A cosa servono poi decine e decine di Consorzi che gravitano sullo stesso bacino idrico e che, oltretutto, salvaguardano gli interessi degli agricoltori e non quelli dei cittadini che rischiano di allagarsi ogni volta che piove un po’ più del solito?
A cosa servono Enti, Autorità ed Agenzie d’ambito costruiti per essere soggetti terzi rispetto agli Enti Locali nella gestione di certi servizi (trasporti, rifiuti ecc.) quando i Comuni sono proprietari delle Aziende che gestiscono i servizi pubblici, controllano le Agenzie/autorità che dovrebbero controllare le loro aziende e rispondono ai cittadini della qualità dei servizi che gli vengono offerti? In sostanza si spendono soldi, tanti, per tenere in piedi un vero e proprio conflitto di interessi.
E’ mia opinione che le Province, nel quadro di una riorganizzazione complessiva delle Autonomie locali, dovrebbero smettere di fare cose che non servono e farne altre attribuite a soggetti che non sono eletti e controllati dai cittadini, nonostante gli siano attribuite funzioni pubbliche anche importanti.
Da domattina si potrebbero tagliare le spese per la cultura e per il sociale, che non rientrano nelle competenze delle Province ma in quelle dei Comuni. Si potrebbero sostenere le Province virtuose e penalizzare quelle che non lo sono. Si potrebbero introdurre per le Province, ma anche per Regioni e Comuni, degli standard oltre i quali si è penalizzati. E’ possibile che ci siano Enti che hanno costi del personale che incidono per il 60/70% e altri che arrivano al 30%. Qui bisogna colpire. E’ ora di finirla con questo atteggiamento di difesa indistinta dei Comuni o delle Regioni o delle Province. Ci sono Enti che funzionano bene, altri che sono un disastro. Occorre, con strumenti coercitivi, introdurre elementi di garantiscano maggior uniformità.
Poi, si potrebbe intervenire duramente anche sulle spese sostenute per la formazione e il mercato del lavoro, lasciando molto più spazio al valore dei progetti formativi e ai privati che già operano nel settore con risultati importanti. Certo, si andrebbero a toccare molti interessi che gravitano in questo mondo, si provi a pensare agli Enti di Formazione dei Sindacati, delle Associazioni di categoria o degli imprenditori, ma anche qui bisogna liberalizzare. O no?

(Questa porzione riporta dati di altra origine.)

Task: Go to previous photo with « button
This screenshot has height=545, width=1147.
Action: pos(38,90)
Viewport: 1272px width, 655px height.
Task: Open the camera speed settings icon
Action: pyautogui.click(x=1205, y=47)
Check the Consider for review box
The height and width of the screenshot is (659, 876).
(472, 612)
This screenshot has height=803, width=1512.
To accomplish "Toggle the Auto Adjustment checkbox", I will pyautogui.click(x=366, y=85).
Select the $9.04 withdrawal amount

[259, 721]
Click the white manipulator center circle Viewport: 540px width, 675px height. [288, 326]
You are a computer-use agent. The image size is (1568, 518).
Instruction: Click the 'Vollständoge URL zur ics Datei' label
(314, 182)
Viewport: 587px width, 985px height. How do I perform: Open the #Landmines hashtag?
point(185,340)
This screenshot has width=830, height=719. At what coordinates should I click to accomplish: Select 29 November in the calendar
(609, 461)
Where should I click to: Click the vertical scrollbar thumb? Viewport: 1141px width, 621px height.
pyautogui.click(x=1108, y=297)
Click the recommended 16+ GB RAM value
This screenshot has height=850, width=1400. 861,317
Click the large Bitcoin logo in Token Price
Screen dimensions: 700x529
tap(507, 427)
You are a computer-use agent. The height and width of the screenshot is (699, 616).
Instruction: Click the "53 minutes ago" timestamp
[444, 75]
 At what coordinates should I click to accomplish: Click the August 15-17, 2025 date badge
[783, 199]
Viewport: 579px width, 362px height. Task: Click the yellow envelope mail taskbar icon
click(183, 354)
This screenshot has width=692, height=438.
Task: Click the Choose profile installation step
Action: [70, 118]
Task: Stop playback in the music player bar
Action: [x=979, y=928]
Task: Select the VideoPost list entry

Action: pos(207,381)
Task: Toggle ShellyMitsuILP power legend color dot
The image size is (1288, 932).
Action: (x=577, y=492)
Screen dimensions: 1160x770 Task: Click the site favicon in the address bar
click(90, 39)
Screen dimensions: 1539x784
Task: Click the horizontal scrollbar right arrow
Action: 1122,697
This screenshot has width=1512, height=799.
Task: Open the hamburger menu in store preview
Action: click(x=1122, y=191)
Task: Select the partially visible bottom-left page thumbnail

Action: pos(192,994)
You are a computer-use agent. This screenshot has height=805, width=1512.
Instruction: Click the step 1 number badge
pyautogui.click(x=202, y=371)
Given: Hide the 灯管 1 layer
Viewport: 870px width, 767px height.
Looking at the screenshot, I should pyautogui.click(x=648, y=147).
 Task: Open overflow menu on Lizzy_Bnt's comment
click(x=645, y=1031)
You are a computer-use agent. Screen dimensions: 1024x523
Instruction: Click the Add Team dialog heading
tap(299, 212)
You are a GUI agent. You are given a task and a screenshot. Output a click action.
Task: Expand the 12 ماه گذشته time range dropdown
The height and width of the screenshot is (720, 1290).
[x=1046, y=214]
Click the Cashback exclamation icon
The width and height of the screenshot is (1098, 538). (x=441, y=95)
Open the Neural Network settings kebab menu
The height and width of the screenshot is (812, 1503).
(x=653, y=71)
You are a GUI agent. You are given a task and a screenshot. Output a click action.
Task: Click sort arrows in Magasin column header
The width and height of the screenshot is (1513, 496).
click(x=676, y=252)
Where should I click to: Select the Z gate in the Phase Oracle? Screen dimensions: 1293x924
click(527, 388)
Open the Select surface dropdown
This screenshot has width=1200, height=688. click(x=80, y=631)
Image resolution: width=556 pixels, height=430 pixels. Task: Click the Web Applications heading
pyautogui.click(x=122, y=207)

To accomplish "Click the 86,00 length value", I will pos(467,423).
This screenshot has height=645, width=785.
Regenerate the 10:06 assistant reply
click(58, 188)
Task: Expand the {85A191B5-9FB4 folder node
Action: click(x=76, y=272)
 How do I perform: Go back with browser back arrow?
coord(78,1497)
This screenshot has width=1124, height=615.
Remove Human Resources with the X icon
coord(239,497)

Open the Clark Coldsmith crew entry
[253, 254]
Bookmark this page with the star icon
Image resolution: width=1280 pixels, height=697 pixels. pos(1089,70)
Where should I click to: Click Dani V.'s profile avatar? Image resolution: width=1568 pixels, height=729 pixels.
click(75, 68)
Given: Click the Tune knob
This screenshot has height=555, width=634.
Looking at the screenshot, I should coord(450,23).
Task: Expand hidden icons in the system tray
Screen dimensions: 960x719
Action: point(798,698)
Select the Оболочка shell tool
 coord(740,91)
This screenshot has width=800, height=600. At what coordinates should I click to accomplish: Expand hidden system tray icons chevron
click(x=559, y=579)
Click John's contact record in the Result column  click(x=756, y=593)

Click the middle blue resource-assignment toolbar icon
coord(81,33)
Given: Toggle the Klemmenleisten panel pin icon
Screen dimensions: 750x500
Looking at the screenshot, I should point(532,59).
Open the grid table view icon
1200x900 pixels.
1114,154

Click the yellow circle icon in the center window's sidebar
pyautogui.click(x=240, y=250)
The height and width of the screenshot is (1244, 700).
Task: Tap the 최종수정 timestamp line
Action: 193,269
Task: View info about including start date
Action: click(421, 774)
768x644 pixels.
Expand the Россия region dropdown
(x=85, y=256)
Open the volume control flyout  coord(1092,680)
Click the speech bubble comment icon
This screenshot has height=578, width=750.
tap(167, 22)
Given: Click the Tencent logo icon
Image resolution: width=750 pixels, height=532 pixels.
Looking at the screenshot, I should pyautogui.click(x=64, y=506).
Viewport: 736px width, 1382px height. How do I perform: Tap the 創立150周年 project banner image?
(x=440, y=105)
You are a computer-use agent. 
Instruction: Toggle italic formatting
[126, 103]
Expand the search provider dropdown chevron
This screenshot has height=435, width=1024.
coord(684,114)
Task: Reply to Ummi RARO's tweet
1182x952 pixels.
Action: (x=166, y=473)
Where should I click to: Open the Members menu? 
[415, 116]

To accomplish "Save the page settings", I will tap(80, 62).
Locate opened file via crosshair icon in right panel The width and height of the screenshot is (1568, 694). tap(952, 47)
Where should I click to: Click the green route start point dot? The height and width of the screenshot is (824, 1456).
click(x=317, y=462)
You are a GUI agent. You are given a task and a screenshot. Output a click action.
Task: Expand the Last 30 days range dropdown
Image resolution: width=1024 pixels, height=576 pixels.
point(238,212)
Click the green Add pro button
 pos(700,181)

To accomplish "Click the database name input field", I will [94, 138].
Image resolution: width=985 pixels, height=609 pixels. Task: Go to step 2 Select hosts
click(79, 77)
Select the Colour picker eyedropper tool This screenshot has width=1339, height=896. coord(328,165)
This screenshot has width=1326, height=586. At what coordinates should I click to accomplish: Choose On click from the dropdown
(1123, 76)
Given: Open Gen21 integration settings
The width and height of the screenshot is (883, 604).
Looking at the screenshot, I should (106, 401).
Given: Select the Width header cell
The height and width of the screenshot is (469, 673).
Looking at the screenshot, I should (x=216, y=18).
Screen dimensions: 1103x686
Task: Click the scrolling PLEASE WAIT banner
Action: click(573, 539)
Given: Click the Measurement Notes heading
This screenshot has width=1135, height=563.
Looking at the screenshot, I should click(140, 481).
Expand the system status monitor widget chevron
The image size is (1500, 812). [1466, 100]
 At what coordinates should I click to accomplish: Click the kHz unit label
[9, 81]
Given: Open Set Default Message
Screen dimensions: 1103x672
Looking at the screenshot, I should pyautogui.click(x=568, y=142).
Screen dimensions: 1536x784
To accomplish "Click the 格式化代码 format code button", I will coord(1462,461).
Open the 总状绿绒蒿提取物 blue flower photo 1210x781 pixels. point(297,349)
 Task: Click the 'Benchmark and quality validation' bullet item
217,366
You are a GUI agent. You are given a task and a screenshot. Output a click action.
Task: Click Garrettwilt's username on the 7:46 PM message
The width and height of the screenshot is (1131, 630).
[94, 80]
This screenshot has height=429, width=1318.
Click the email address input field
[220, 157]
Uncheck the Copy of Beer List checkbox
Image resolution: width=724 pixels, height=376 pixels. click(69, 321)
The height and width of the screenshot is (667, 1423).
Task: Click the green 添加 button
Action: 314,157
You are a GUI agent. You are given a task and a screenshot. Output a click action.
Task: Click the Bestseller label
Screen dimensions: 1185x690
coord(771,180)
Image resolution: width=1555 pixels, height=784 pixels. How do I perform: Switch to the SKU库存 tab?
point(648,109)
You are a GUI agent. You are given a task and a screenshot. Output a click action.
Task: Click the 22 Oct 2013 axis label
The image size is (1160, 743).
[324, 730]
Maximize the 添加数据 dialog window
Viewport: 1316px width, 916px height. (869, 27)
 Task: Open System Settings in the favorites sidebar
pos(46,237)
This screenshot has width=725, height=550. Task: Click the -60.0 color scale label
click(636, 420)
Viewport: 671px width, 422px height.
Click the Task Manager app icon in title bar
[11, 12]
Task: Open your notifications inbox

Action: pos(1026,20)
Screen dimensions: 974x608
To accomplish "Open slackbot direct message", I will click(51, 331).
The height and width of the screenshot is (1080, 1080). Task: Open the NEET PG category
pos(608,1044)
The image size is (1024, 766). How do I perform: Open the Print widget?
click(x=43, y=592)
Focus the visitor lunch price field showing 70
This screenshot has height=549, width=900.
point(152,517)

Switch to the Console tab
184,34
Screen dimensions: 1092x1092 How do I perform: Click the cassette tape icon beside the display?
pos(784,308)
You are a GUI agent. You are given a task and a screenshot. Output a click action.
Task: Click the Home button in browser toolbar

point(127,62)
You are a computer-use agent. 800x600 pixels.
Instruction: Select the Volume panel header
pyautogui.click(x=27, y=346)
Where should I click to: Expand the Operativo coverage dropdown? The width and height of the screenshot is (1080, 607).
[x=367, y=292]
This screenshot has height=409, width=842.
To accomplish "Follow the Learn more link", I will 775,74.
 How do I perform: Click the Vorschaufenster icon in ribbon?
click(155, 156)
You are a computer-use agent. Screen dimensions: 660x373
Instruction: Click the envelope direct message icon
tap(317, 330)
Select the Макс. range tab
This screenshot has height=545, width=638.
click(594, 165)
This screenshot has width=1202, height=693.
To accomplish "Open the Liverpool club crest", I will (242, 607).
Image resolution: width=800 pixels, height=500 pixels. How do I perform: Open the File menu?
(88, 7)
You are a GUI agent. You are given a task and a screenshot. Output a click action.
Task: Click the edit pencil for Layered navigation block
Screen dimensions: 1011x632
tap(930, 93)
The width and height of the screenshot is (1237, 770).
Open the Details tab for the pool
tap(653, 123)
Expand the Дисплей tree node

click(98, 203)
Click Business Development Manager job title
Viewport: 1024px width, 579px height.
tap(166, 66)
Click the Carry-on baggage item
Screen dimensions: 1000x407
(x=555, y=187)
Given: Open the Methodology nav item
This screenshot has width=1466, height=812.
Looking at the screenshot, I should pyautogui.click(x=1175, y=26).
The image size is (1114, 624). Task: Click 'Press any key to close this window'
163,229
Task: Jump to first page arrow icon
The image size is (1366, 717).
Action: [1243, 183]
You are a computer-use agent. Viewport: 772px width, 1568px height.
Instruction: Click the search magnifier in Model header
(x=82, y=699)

Sto parlando di interventi strutturali, che eliminino privilegi consolidati nel tempo e ambiti di sottogoverno della politica e delle diverse componenti sociali; sto parlando di semplificare la nostra organizzazione dello Stato ridefinendo competenze e funzioni con l’obiettivo di lasciarle il più vicino possibile ai cittadini; sto parlando di risparmiare parecchi miliardi di euro.
Quello che invece si sta ipotizzando, nell’indifferenza più totale, è un risparmio di alcune decine di milioni di euro promosso con tanto clamore per dare un contentino all’antipolitica e distogliere lo sguardo dai veri centri di costo che sfuggono al controllo dei cittadini e alimentano il sottobosco della politica e di ciò che vi gravita attorno.
Sparare nel mucchio è diventato uno sport di massa, ma non serve coraggio per questo. Serve coraggio, invece, per iniziare a dire cose che paiono impopolari o, ancor peggio, che quasi tutti (spesso in modo bipartisan) tacciono perché attengono a quegli spazi d’ombra dove la politica, le lobbies, il potere (anche quello dei media) coltivano i loro piccoli o grandi interessi.